Convergence des luttes
Mais il n’y a pas que la catégorie socio-économique qui semble exercer une influence. L’âge et le genre jouent aussi un rôle. D’après l’étude menée en Belgique par Ivox pour l’asbl EVA, «ce sont surtout les femmes et les jeunes qui mangent le moins de viande». Un constat «genré» qui n’étonne pas Sarah Deligne pour qui la consommation de viande reste souvent «un symbole de virilité», notamment lié à la masse musculaire et à l’apport de protéines. «Bon nombre de féministes sont aussi végans, note-t-elle. Il y a un aspect de convergence des luttes, entre la lutte contre la pression que l’on met sur les femmes et celles que l’on peut mettre sur le vivant.
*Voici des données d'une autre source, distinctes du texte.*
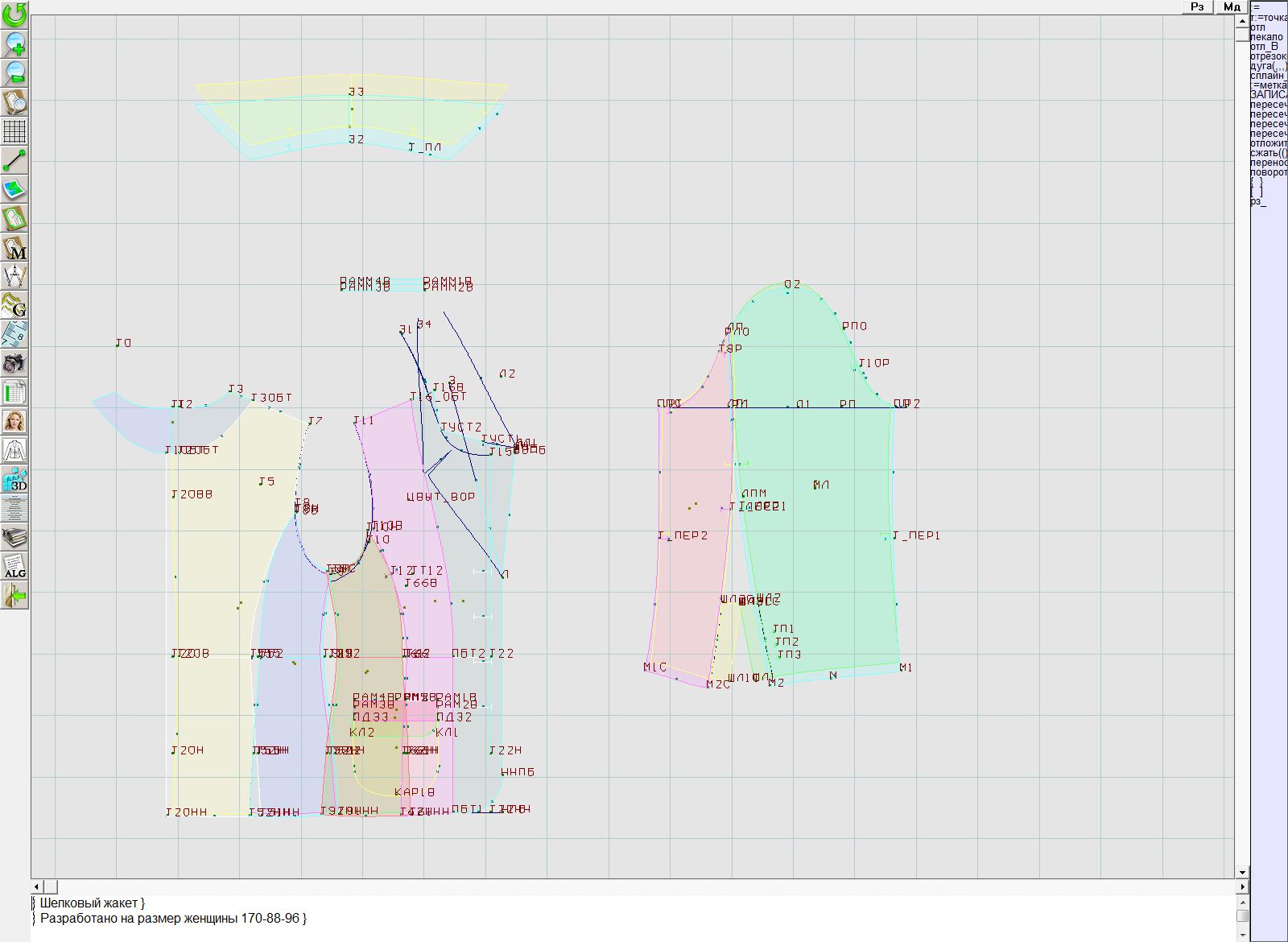Click the 'Шелковый жакет' comment text line

point(92,903)
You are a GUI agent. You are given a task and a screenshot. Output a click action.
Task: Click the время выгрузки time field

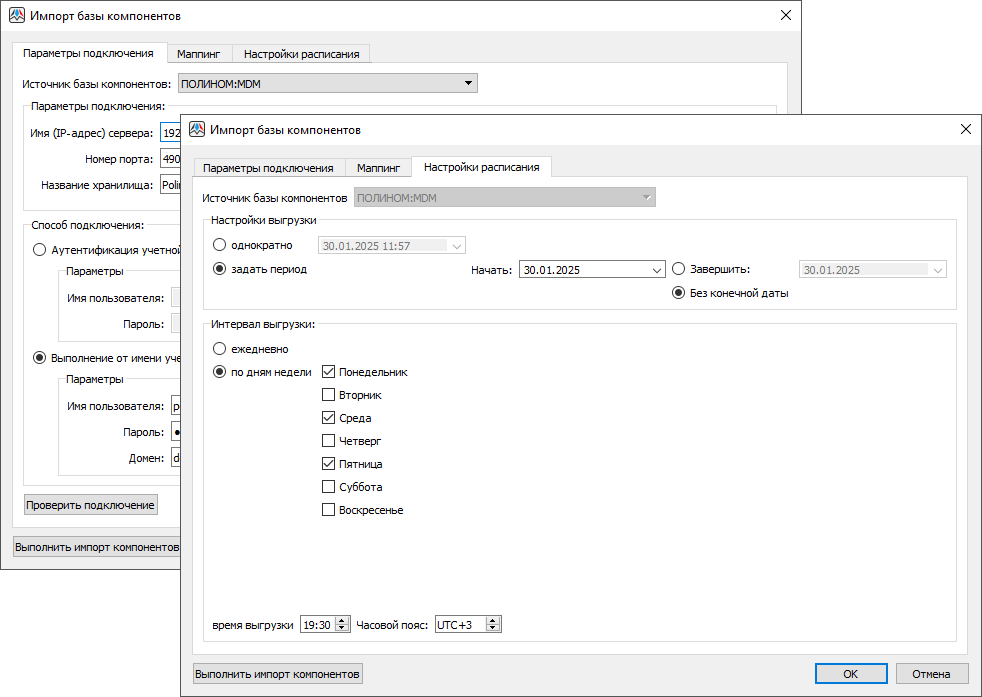pyautogui.click(x=317, y=625)
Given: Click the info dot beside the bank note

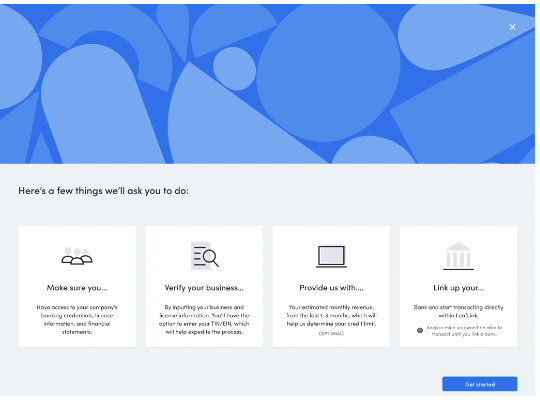Looking at the screenshot, I should click(x=420, y=330).
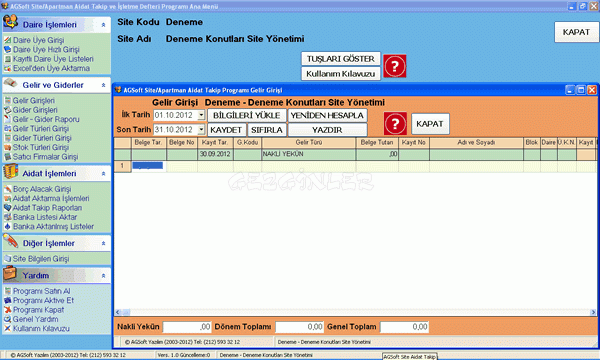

Il existe un lien.» Quant à l’âge, le constat n’est pas que belge. L’étude du Crédoc menée sur la France, l’Espagne, le Royaume-Uni et l’Allemagne montre ainsi que la proportion de végétariens/végétaliens monte à 12% chez les 18-24 ans et 11% chez les 24-35 ans alors qu’elle est de 6% chez les 35-44 ans et de 5% chez les 45-54 ans… Un écart générationnel lié à une prise de conscience de certains enjeux (climatiques, de bien-être animal) chez les plus jeunes ainsi qu’à l’existence d’alternatives non carnées plus importantes aujourd’hui qu’il y a quelques années.
Reste l’orientation politique et philosophique. Pour Sarah Deligne, les trois religions monothéistes – christianisme, islam, judaïsme – «où l’homme doit asseoir sa domination sur la création» ont clairement une influence. Quant au politique, forcément lié, d’après une recherche menée en 2014 par des chercheurs de l’Université de Gand et de celle de Brock, au Canada, les personnes orientées à droite auraient tendance à consommer davantage de viande. L’explication, d’après les auteurs de l’étude? La croyance en la supériorité de l’homme sur l’animal et un sentiment de menace sur «l’idéologie carniste» ressenti par ces personnes, une menace qui serait exercée par les idées de non-exploitation animale. «C’est assez logique, conclut Julie Terache. Le conservatisme a souvent tendance à faire appel à quelque chose de rassurant, de connu. Alors qu’à gauche, il existe souvent une plus grande flexibilité cognitive facilitant le changement de comportement, d’opinion.»
Un phénomène urbain
C’est un des constats effectués par l’étude menée par Ivox pour le compte de l’asbl EVA: la moindre consommation – ou la non-consommation – de viande est un phénomène très urbain. Plus de deux Bruxellois sur cinq (42%) mangent végétarien au moins une fois par semaine, ce qui est plus qu’en Flandre (33%) ou en Wallonie (29%). Et près de la moitié des Bruxellois souhaiteraient réduire leur consommation de viande (45%), une proportion plus élevée que la moyenne belge (39%).
1. Chiffres issus de l’enquête 2019 réalisée par GFK Belgium et Ivox pour le compte du Vlam (Vlaams Centrum voor Agro-en Visserijmarketing).